#### To do:
Should the listing contain images, exclude them; give the rest again exactly.

#### Supplied information:
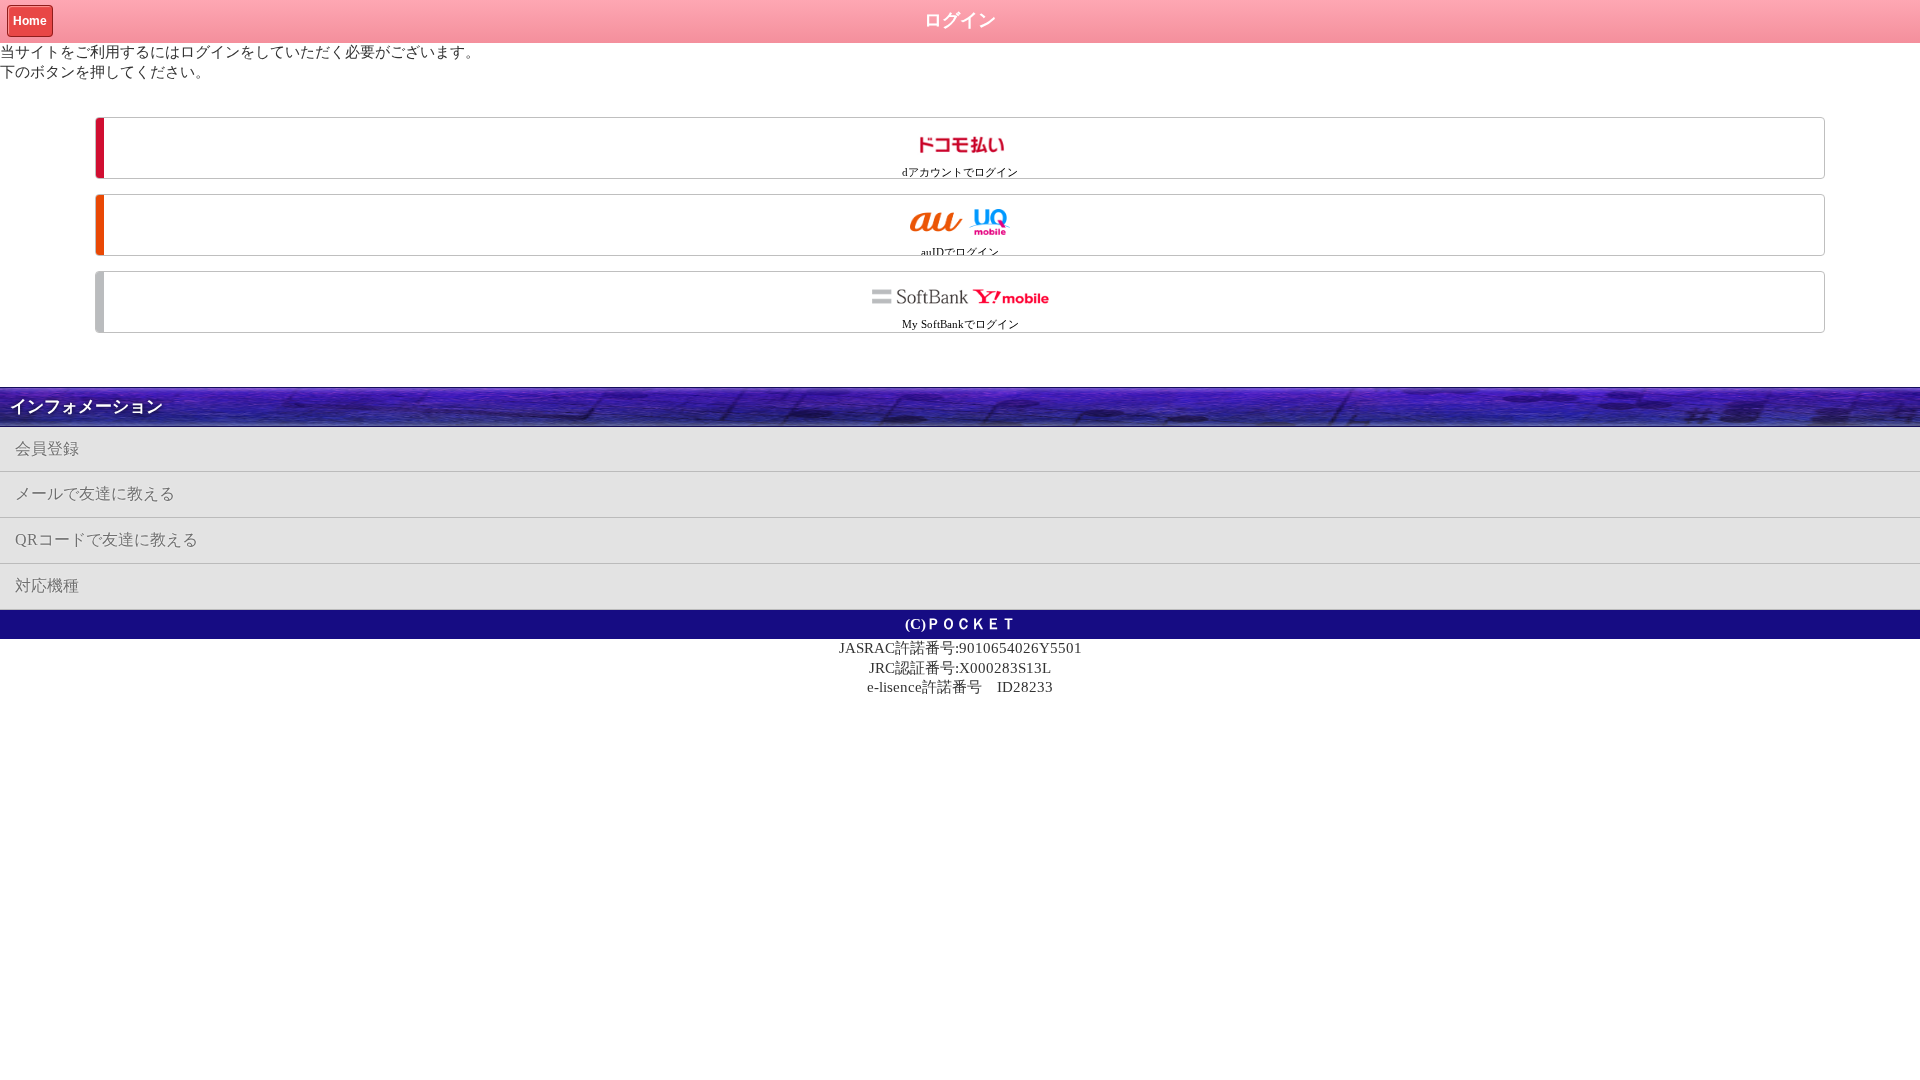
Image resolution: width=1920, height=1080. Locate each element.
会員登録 (47, 448)
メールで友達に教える (95, 493)
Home (30, 21)
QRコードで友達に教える (106, 539)
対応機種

#### Answer for the task:
Image resolution: width=1920, height=1080. Locate each element.
会員登録 (47, 448)
メールで友達に教える (95, 493)
Home (30, 21)
QRコードで友達に教える (106, 539)
対応機種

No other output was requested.